Die EU-Kommission hat am Freitag die lange erwartete Durchführungsverordnung zum AI Act verabschiedet. Damit liegen erstmals konkrete technische Standards für die Risikoklassifizierung von KI-Systemen vor, die Unternehmen ab sofort bei Entwicklung und Betrieb ihrer Anwendungen berücksichtigen müssen. Kern der Verordnung ist ein detailliertes Prüfschema, mit dem sich einschätzen lässt, ob ein KI-System als „hochriskant“ im Sinne des AI Act gilt — bislang mussten sich Anbieter auf die recht allgemein gehaltenen Kategorien des Grundlagentextes verlassen, was in der Praxis zu erheblicher Rechtsunsicherheit führte.

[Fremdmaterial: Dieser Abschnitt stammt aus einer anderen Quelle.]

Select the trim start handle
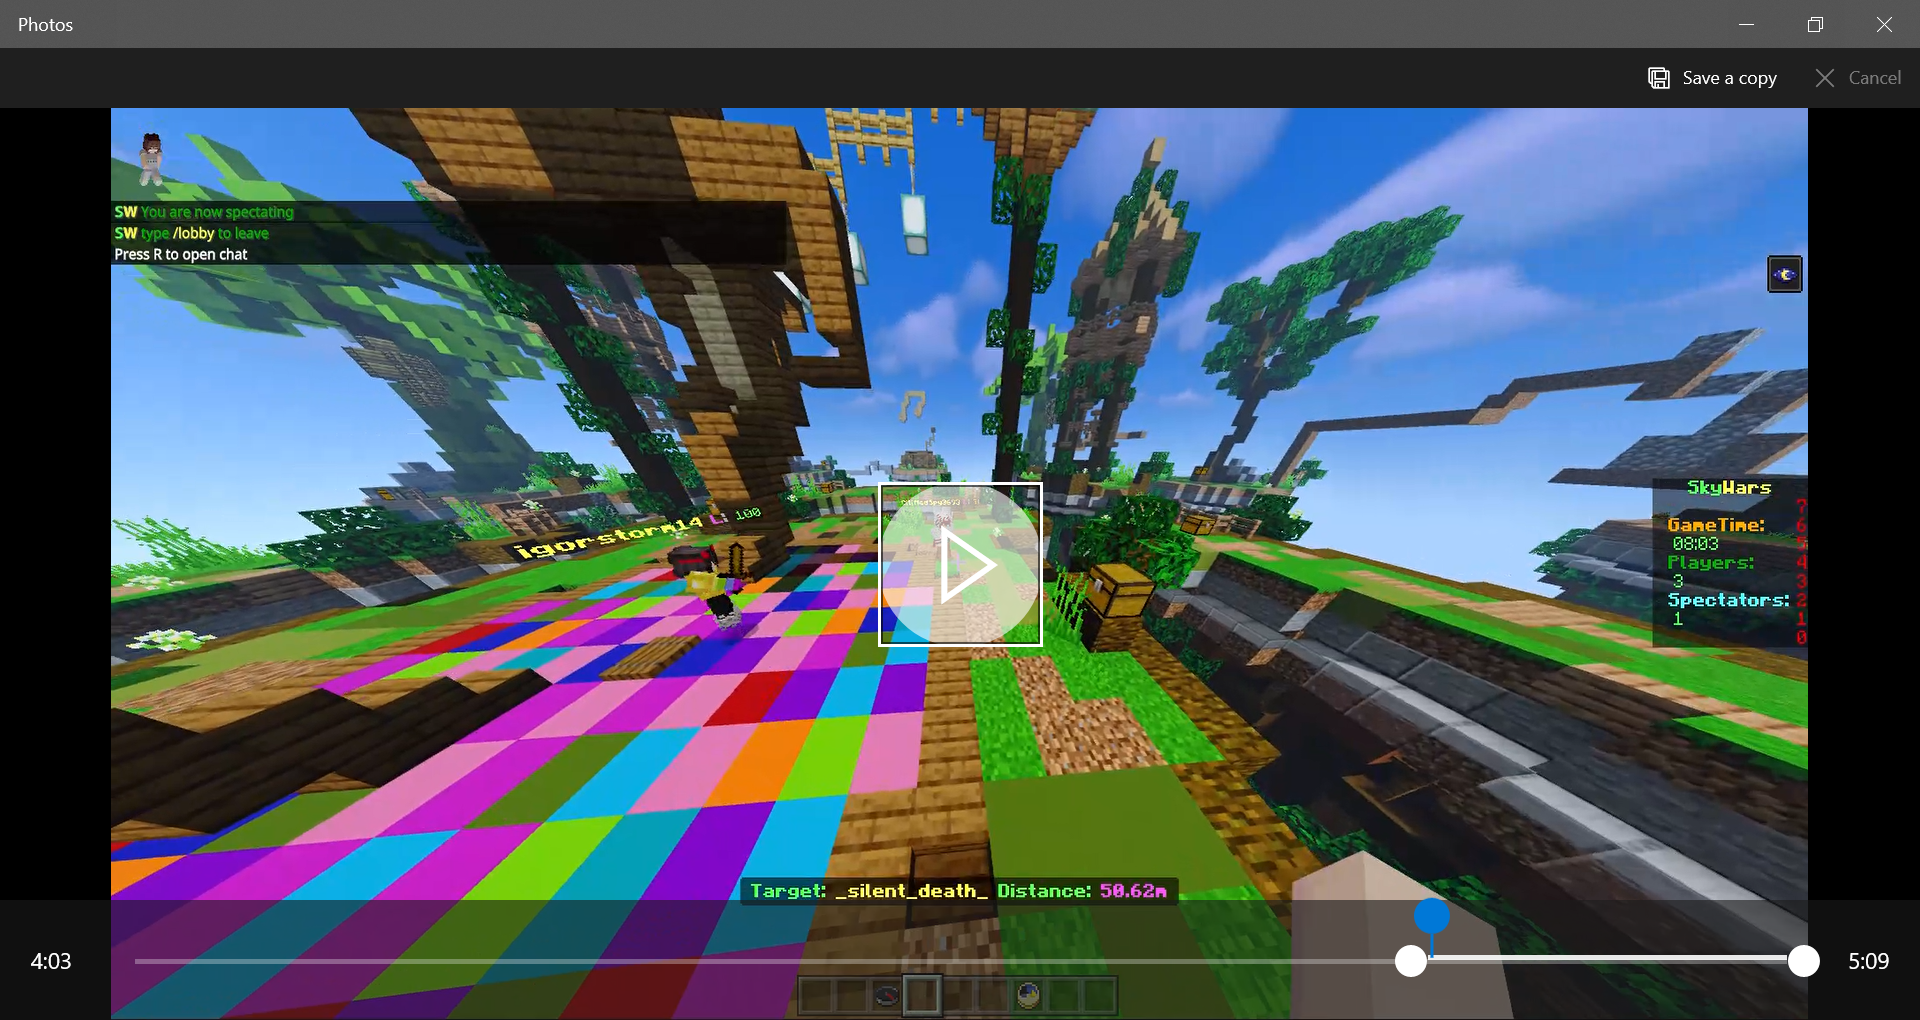 click(1411, 961)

Was sich für Unternehmen ändert
Für Unternehmen bedeutet die Verordnung vor allem eines: mehr Klarheit, aber auch mehr Aufwand. Anbieter von KI-Systemen im Personalwesen, im Finanzsektor oder im Gesundheitswesen müssen künftig ein Konformitätsdossier führen, das technische Spezifikationen, Trainingsdaten-Herkunft und Testergebnisse lückenlos dokumentiert, während Betreiber solcher Systeme die Nutzung fortlaufend überwachen und Auffälligkeiten melden müssen. Besonders für kleinere und mittlere Unternehmen dürfte die Umsetzung zur Herausforderung werden: Der Deutsche Industrie- und Handelskammertag begrüßte zwar die Rechtssicherheit, warnte aber zugleich vor dem administrativen Mehraufwand für Betriebe ohne eigene Compliance-Abteilung.

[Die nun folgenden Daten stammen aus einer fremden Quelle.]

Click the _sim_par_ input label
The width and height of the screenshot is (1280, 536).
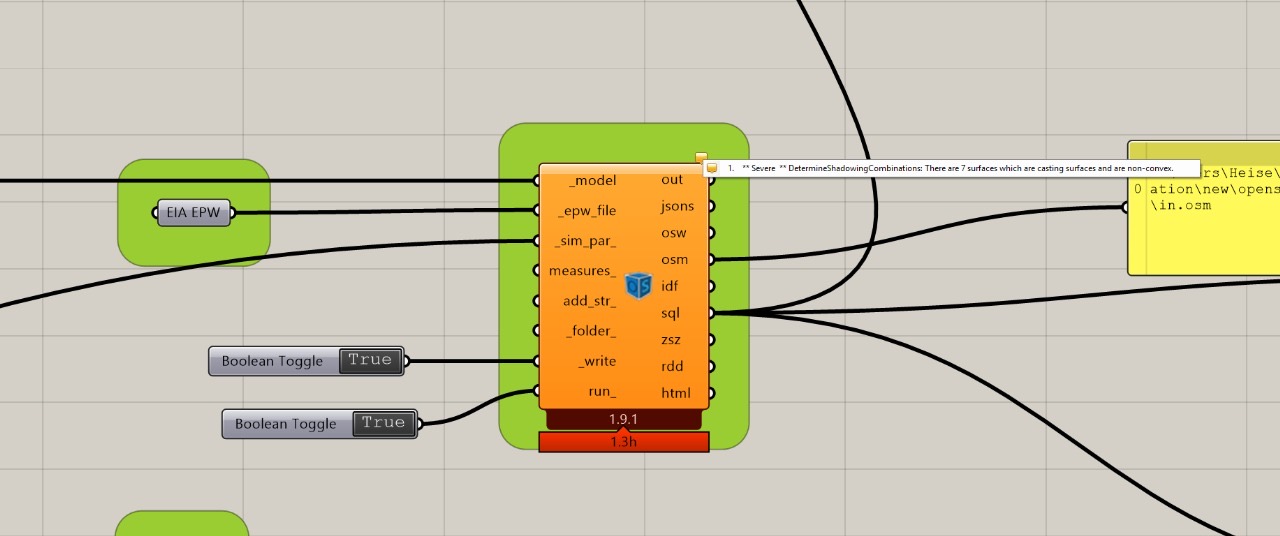click(x=586, y=241)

Fristen und Übergangsregeln
Die Durchführungsverordnung sieht eine gestaffelte Übergangsfrist vor: Für neu auf den Markt gebrachte Hochrisiko-Systeme gelten die Anforderungen bereits ab dem 1. Januar 2027 verbindlich, bereits im Einsatz befindliche Systeme erhalten eine Übergangsfrist bis Mitte 2028, sofern Betreiber bis Ende dieses Jahres eine erste Selbsteinschätzung bei der zuständigen Marktaufsichtsbehörde einreichen. Beobachter werten die Verordnung als wichtigen Schritt hin zu einer praktikableren Umsetzung des AI Act, mahnen aber an, dass die tatsächliche Wirkung erst mit der Arbeit der nationalen Aufsichtsbehörden sichtbar werde — in Deutschland ist die Zuständigkeit bislang noch nicht abschließend zwischen Bund und Ländern geklärt.